→ Given task
Copy verbatim the lines of the material beginning with the line that contains "The height and width of the screenshot is (819, 1456)." and continuing through the last line of the material.

→ Items from a dataset
____
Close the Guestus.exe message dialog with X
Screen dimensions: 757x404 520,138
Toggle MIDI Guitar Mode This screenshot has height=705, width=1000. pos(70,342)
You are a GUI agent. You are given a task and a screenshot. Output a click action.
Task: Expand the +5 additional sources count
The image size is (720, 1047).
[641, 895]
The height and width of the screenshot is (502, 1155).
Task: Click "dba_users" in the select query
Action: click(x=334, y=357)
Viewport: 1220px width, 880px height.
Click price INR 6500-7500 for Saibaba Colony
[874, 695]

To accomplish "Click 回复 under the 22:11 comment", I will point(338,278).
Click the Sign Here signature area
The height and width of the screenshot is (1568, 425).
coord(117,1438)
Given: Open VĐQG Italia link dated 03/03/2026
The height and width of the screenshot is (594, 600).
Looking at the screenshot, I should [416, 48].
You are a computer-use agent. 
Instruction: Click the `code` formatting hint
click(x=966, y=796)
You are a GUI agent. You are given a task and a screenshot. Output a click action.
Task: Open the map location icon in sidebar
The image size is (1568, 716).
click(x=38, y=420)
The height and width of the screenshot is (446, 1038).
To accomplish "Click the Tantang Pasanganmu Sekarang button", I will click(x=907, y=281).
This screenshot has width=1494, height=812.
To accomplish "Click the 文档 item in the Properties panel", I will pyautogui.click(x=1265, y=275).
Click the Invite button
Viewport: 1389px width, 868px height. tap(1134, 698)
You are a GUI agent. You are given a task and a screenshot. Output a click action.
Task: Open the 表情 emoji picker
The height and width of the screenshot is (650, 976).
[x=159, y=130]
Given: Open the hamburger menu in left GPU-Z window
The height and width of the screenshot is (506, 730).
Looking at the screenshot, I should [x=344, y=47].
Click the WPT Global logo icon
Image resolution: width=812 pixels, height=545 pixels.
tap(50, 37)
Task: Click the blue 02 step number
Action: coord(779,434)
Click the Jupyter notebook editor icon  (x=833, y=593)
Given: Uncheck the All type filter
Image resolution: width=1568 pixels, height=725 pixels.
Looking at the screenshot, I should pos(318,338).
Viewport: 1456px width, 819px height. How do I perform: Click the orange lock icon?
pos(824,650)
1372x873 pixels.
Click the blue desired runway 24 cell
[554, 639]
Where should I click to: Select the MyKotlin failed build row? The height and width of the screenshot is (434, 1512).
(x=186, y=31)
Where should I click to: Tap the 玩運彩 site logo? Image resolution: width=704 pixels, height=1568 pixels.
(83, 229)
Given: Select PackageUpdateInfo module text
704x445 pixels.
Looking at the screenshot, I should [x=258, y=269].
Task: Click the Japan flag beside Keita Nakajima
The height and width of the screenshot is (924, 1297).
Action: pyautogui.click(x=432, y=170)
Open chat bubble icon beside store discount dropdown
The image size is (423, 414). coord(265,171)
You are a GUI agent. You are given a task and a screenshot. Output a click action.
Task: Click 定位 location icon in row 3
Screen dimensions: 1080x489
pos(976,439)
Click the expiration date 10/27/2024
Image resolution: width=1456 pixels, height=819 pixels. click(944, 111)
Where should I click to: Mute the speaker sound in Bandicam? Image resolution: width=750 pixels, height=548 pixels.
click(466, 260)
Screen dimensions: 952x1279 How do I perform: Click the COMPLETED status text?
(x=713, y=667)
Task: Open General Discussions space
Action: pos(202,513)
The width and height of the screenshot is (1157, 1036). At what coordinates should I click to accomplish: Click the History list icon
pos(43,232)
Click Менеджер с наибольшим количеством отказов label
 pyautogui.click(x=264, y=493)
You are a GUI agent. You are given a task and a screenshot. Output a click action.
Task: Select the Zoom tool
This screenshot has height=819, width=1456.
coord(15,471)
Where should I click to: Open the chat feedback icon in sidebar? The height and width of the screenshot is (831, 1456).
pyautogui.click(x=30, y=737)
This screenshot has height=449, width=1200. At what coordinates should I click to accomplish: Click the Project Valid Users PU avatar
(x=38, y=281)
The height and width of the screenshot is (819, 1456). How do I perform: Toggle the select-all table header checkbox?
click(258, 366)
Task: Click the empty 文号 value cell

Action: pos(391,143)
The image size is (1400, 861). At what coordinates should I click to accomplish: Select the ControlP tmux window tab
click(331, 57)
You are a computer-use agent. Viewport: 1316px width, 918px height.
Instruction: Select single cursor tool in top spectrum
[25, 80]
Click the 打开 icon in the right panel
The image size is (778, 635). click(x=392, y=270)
____
→ Output of the exercise
The height and width of the screenshot is (819, 1456). How do I perform: Toggle the select-all table header checkbox?
click(258, 366)
Task: Click the empty 文号 value cell

Action: pos(391,143)
The image size is (1400, 861). At what coordinates should I click to accomplish: Select the ControlP tmux window tab
click(331, 57)
You are a computer-use agent. Viewport: 1316px width, 918px height.
Instruction: Select single cursor tool in top spectrum
[25, 80]
Click the 打开 icon in the right panel
The image size is (778, 635). click(x=392, y=270)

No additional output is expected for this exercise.